The early results of the prospective data that were collected under Medicare’s Coverage with Evidence Development policy using the NOPR process in men with known prostate cancer showed high overall impact in the management of these patients (87). The patients were examined at the time of initial staging (Group I, n=1024), suspected first bone metastasis (Group II, n=1997), and suspected progression of osseous metastases (Group III, n=510). The post ¹⁸F-NaF PET management plans changed in 77% of Group I, 52% of Group II, and 71% of Group III, respectively. The overall change in intended management ranged from 44% to 52%. Even after adjusting for prior plans for additional imaging evaluation (imaging-adjusted impact), the overall impact ranged from 12% to 16%. Bone metastases were recorded in 14%, 29%, and 76%, of patients in Groups, I, II, and III, respectively.

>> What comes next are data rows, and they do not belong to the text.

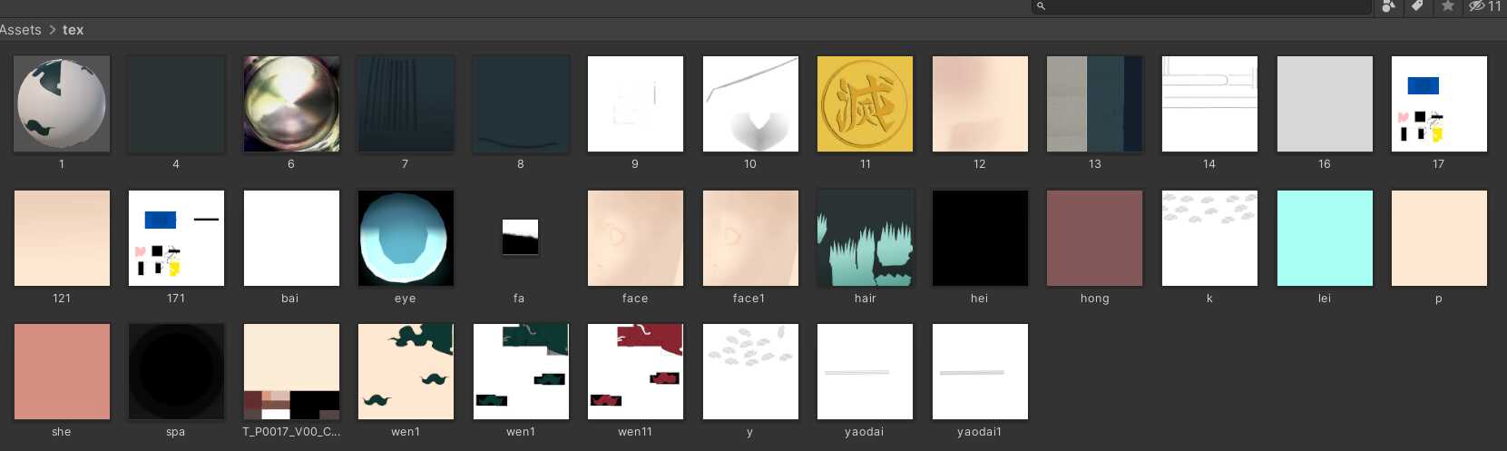Screen dimensions: 1507x451
Task: Toggle hidden packages visibility eye icon
Action: [1477, 6]
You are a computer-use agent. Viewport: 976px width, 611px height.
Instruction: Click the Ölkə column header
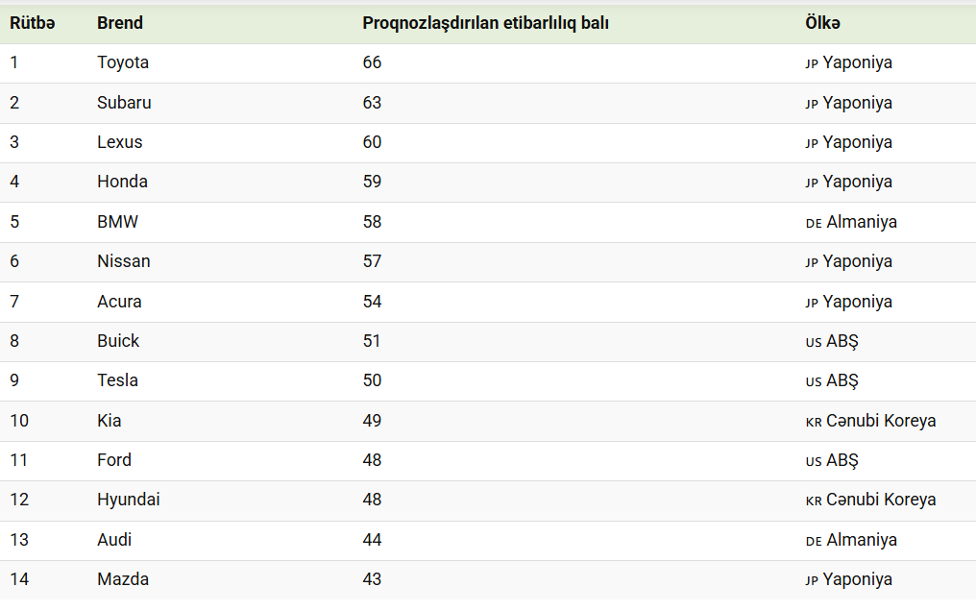[x=822, y=23]
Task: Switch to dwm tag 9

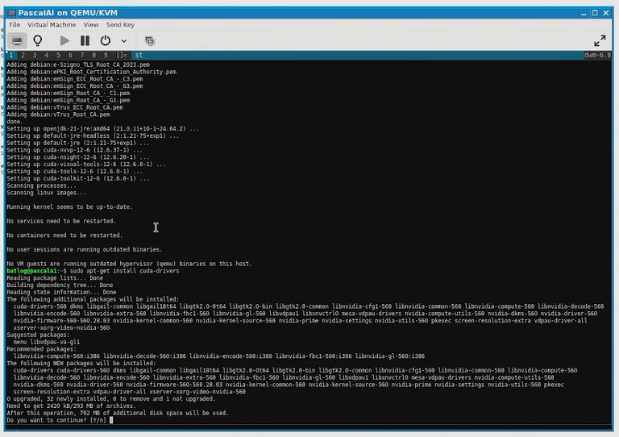Action: point(106,56)
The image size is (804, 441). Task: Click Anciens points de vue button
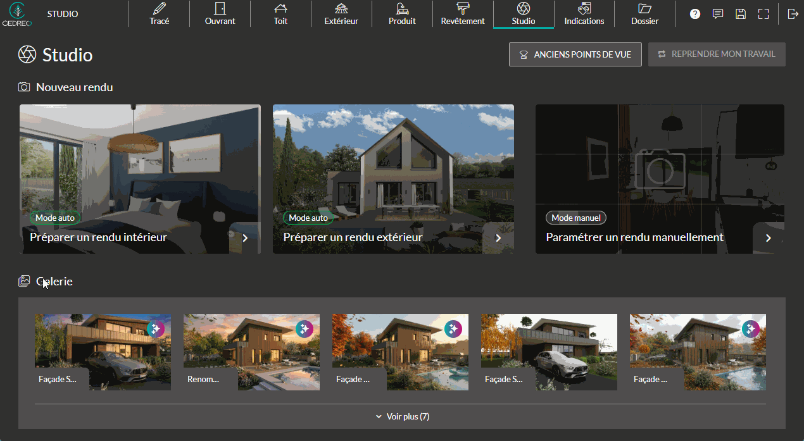(575, 54)
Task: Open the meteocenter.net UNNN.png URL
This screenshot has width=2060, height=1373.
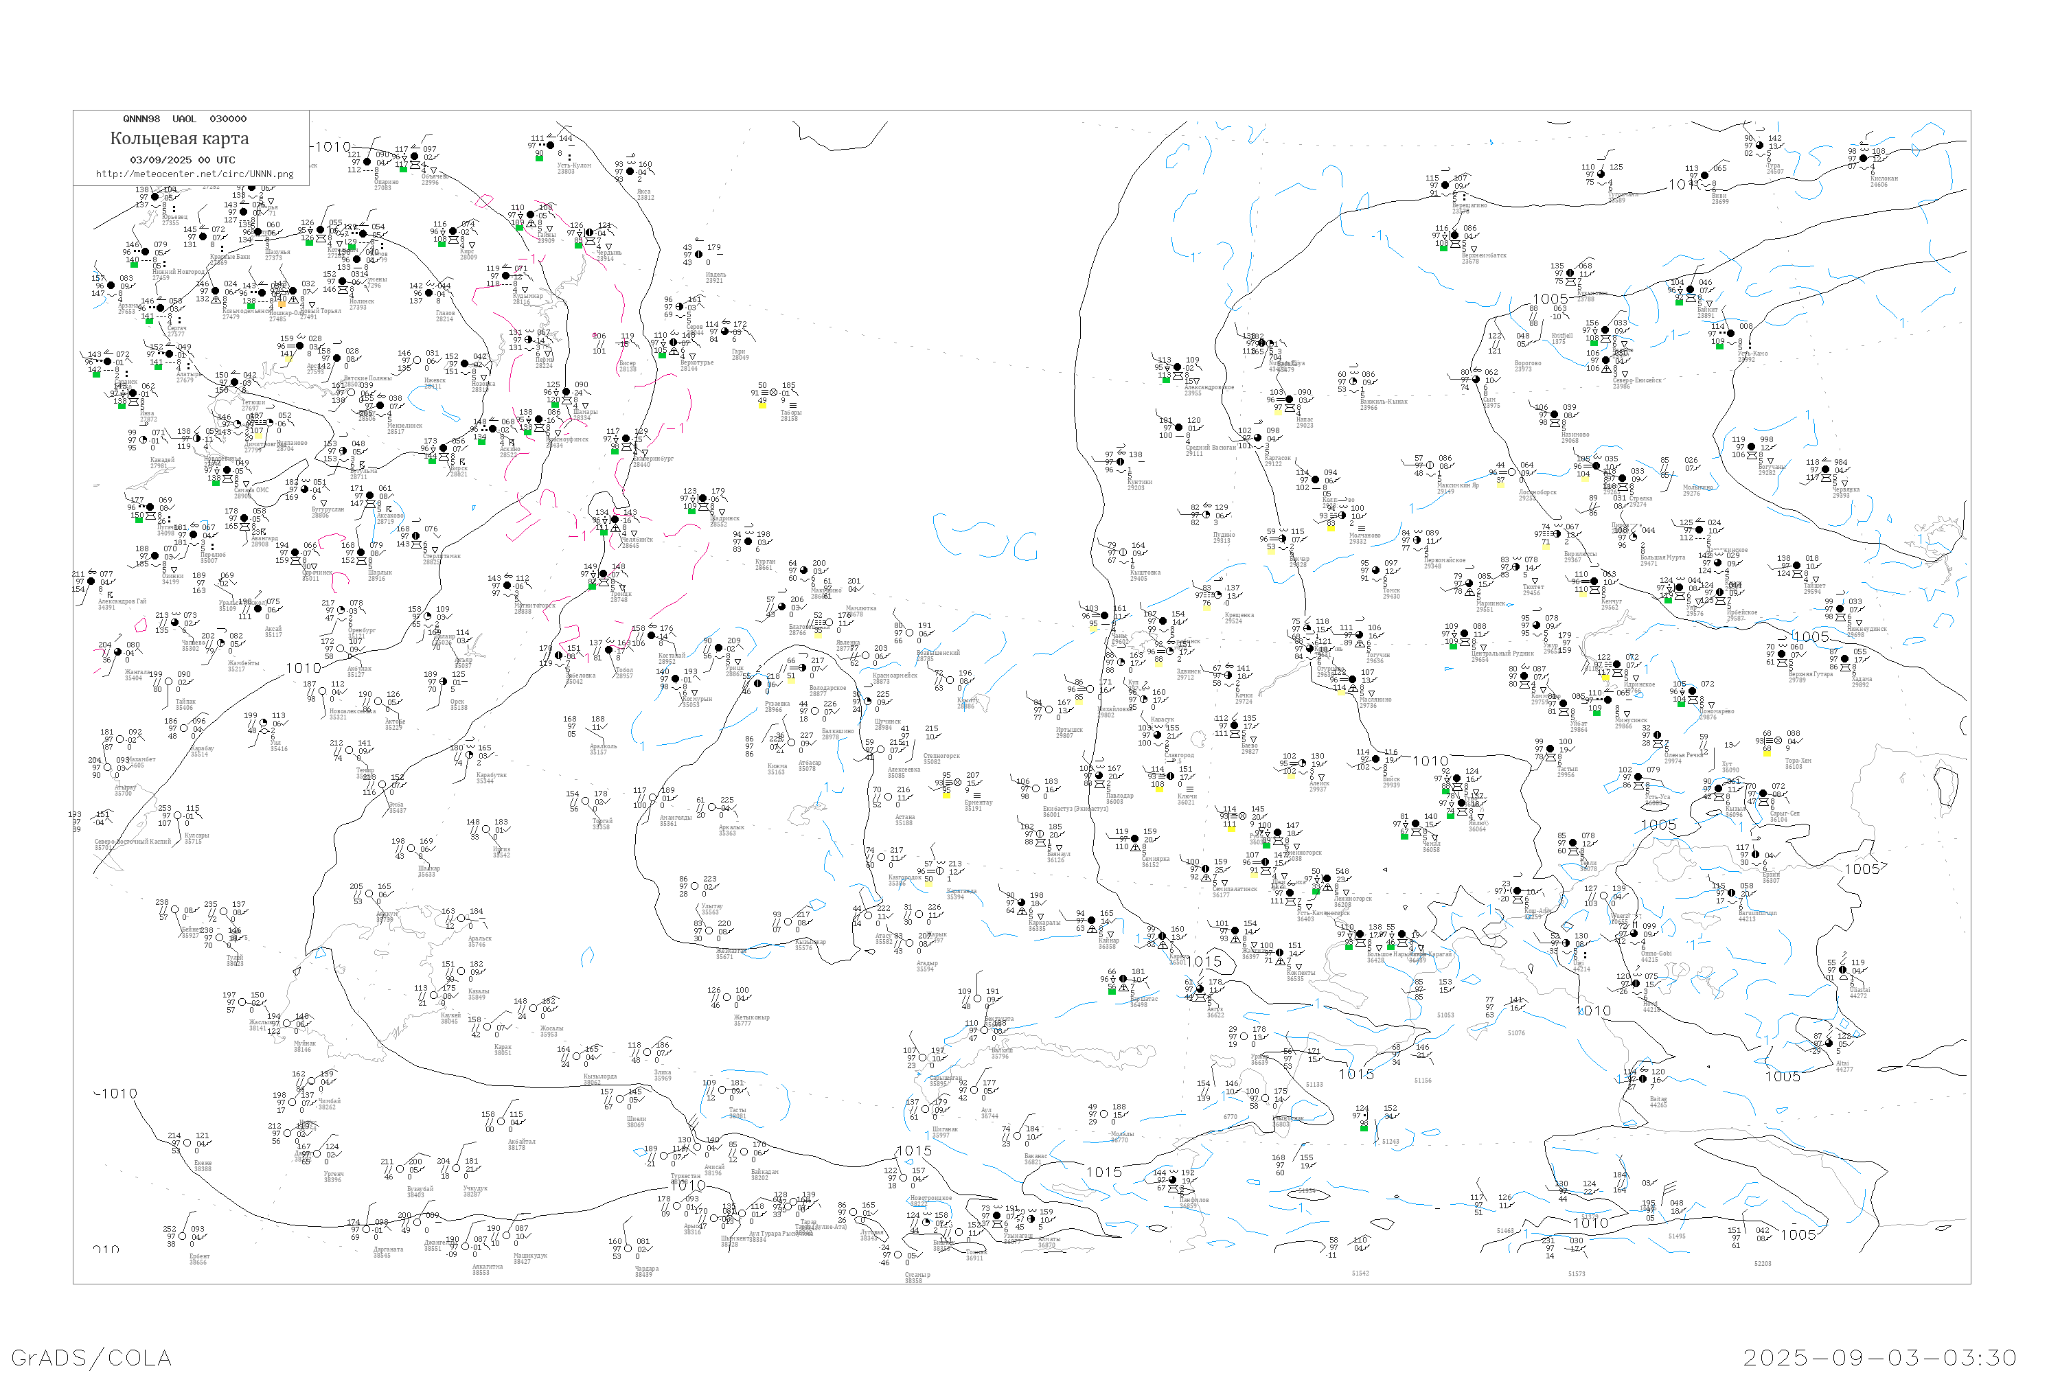Action: (194, 173)

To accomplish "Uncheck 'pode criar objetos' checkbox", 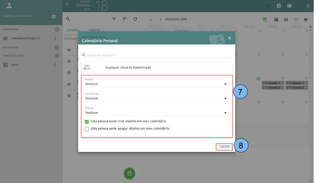I will (x=87, y=121).
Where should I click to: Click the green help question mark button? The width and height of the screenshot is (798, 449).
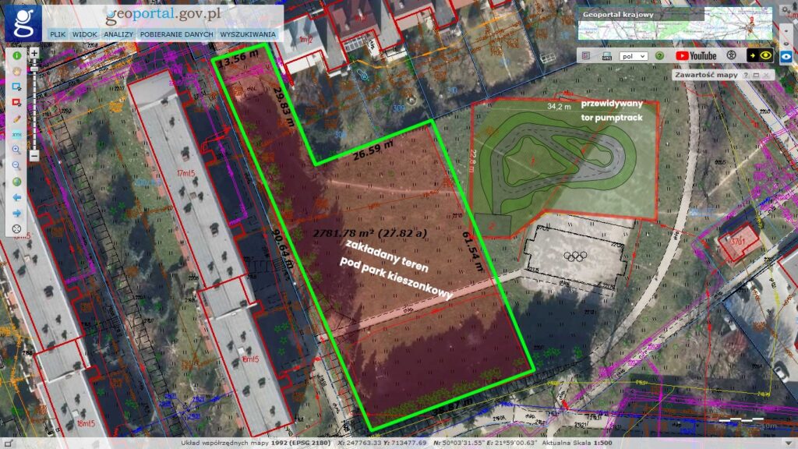click(x=659, y=56)
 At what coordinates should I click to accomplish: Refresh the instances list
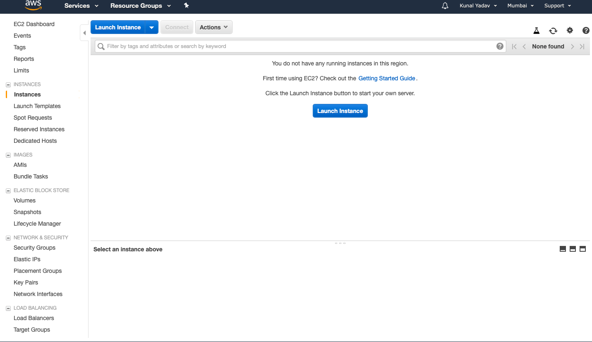[x=553, y=31]
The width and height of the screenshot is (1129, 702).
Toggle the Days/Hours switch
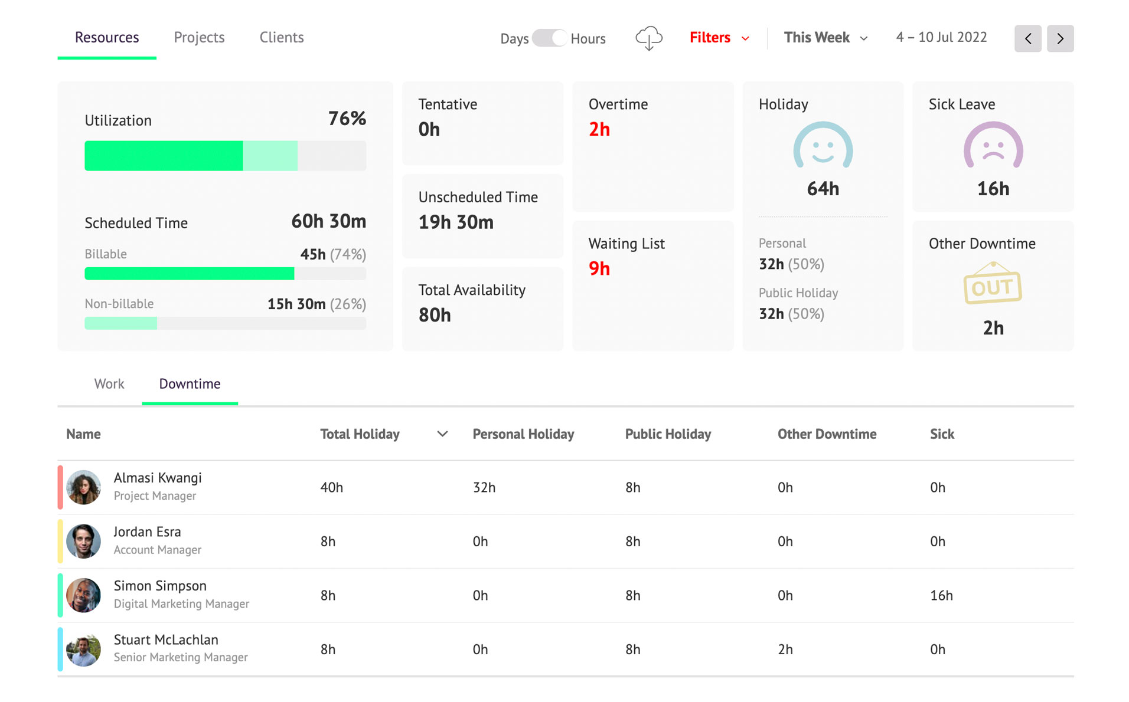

With respect to treatment response evaluation in metastatic prostate cancer, one small cases series demonstrated that ¹⁸F-NaF PET/CT may be useful for semi-quantitative assessment of response to alpha particle treatment with the recently FDA approved ²²³Ra-dichloride in castrate resistant prostate cancer (88). Additional studies will be needed to define the role of ¹⁸F-NaF PET/CT in assessment therapy response in patients with metastatic prostate cancer (Fig. 3).

Fig. 3.

Metastatic prostate cancer, (A, Bottom) before (PSA 13.3 ng/mL) and (B, Top) after (PSA 9.6 ng/mL) androgen deprivation therapy. Treatment induced increase in sclerosis and decrease in 18F-NaF uptake of the vertebral lesions. Left Panel: CT at bone window level, Right Panel: 18F-NaF PET.

Conclusion

In comparison to ^99mTc-based bone scintigraphy, ¹⁸F-NaF PET/CT provides higher diagnostic performance with higher quality images within a shorter period from injection time and with relatively similar radiation dosimetry, albeit at currently higher scan cost. However, this higher cost may be at least partly be mitigated by increased patient throughput, avoidance of performing additional separate CT scans, and increased availability, access, and use of PET/CT, particularly in an environment at risk for potential chronic ^99mTc shortages.